- [What you will do]:
Quote the material exactly from the line that contains "Task: Open the Recently closed dropdown" through its last line. Any pictures are to be left out.

- [Material supplied]:

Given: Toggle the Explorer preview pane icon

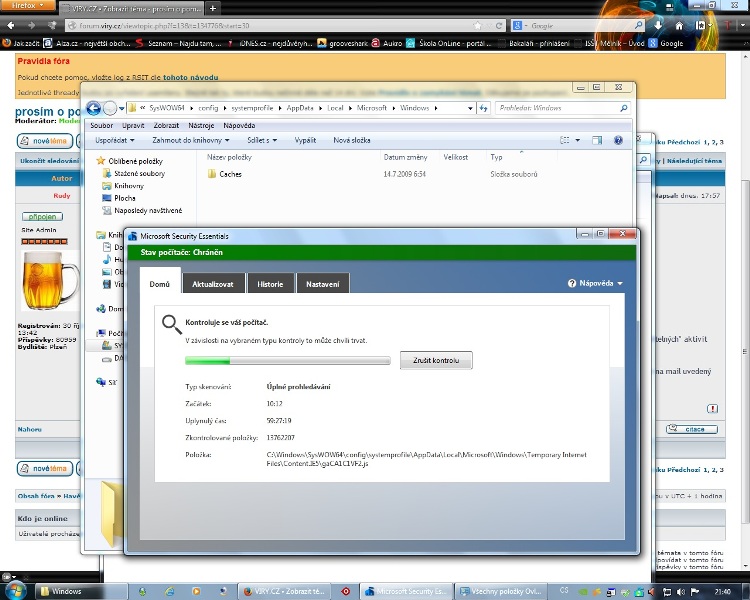Looking at the screenshot, I should click(x=597, y=141).
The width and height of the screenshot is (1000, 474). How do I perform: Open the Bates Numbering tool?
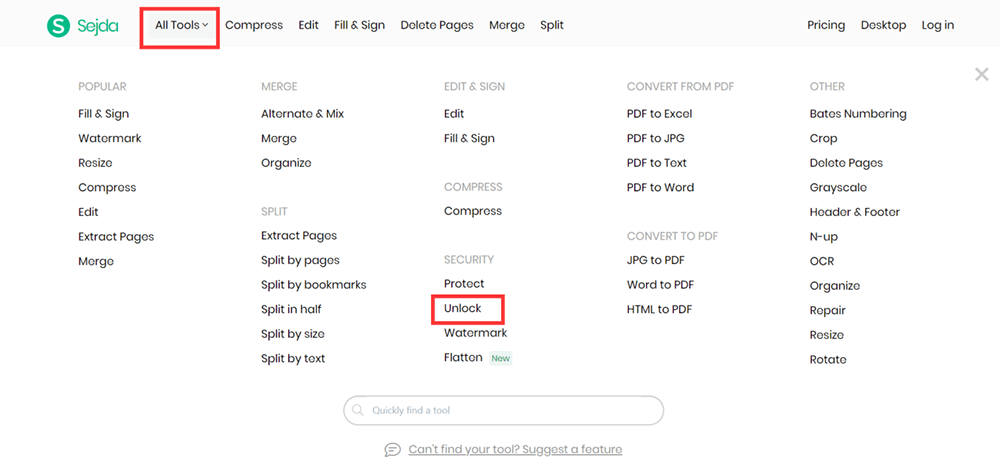pos(858,114)
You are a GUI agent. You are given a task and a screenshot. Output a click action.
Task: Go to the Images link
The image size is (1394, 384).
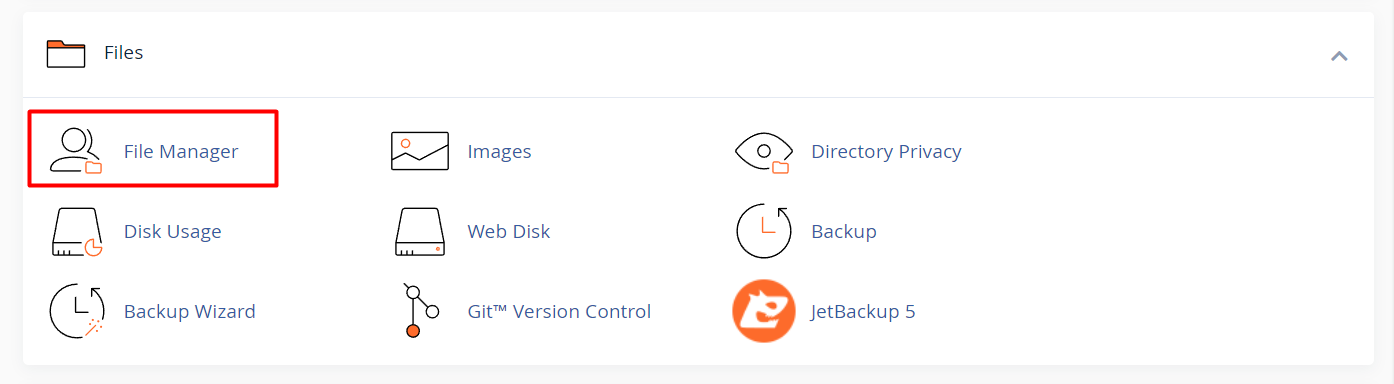pos(499,152)
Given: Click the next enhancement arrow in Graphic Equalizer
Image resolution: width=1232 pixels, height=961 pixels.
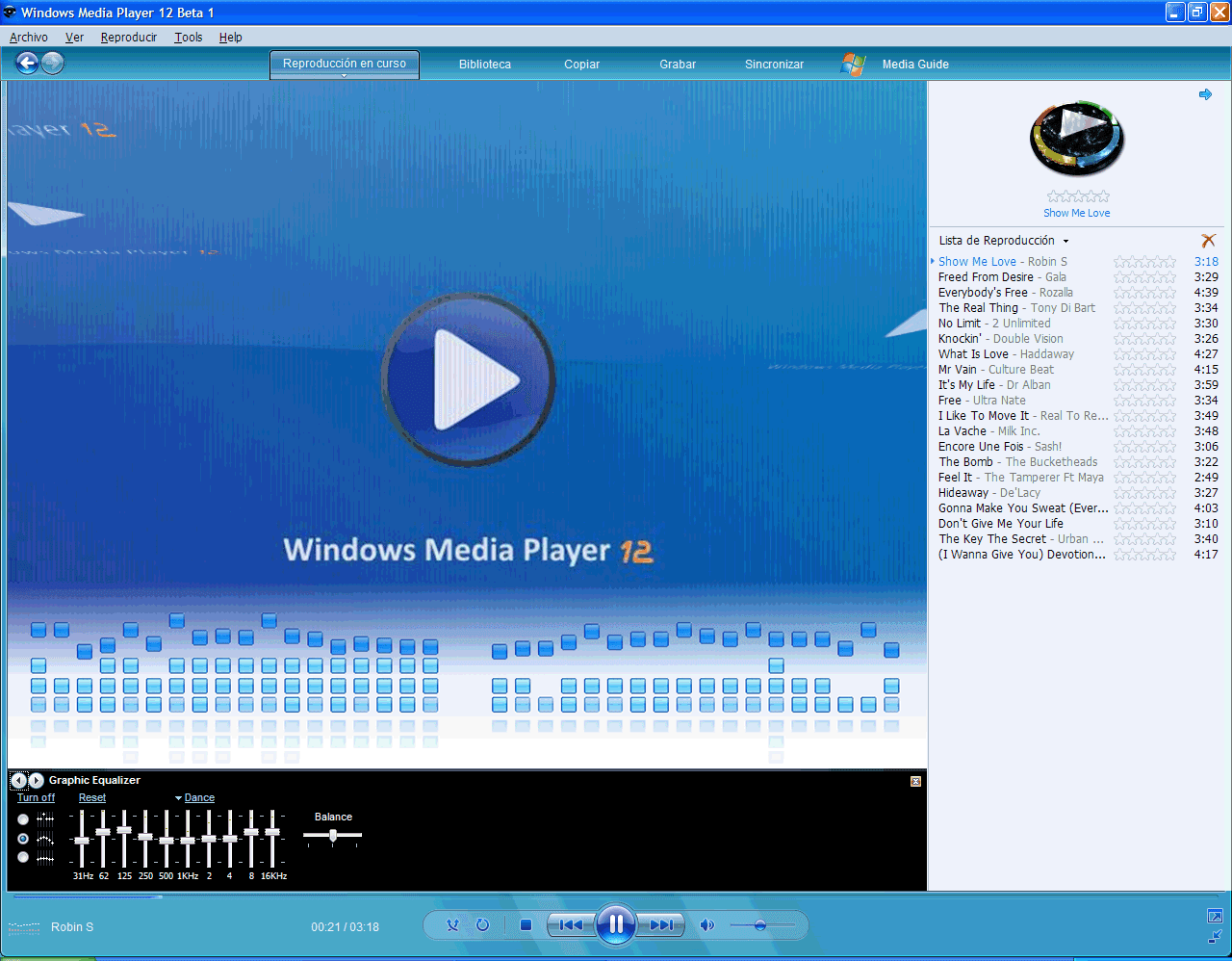Looking at the screenshot, I should point(37,780).
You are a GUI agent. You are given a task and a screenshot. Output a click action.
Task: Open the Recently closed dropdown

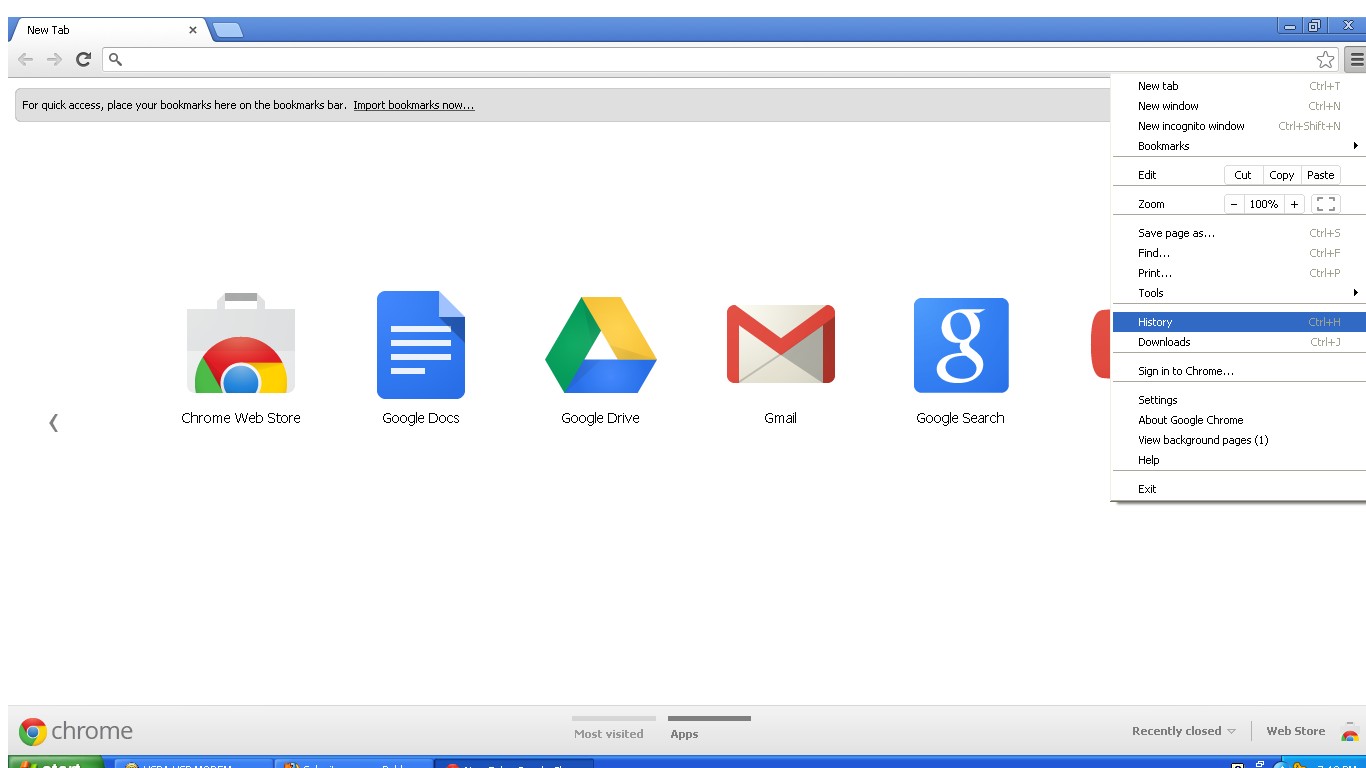point(1183,731)
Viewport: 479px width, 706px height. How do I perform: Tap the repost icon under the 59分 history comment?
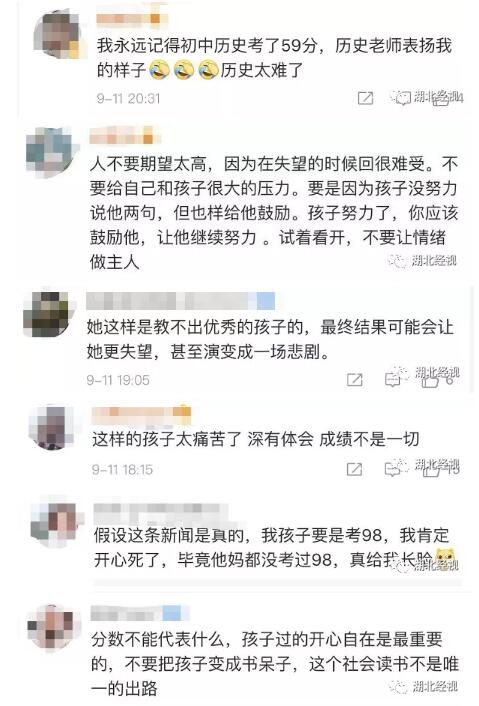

- [Written solution]:
Task: Open the Recently closed dropdown

point(1183,731)
Viewport: 479px width, 706px height. How do I perform: Tap the repost icon under the 59分 history comment?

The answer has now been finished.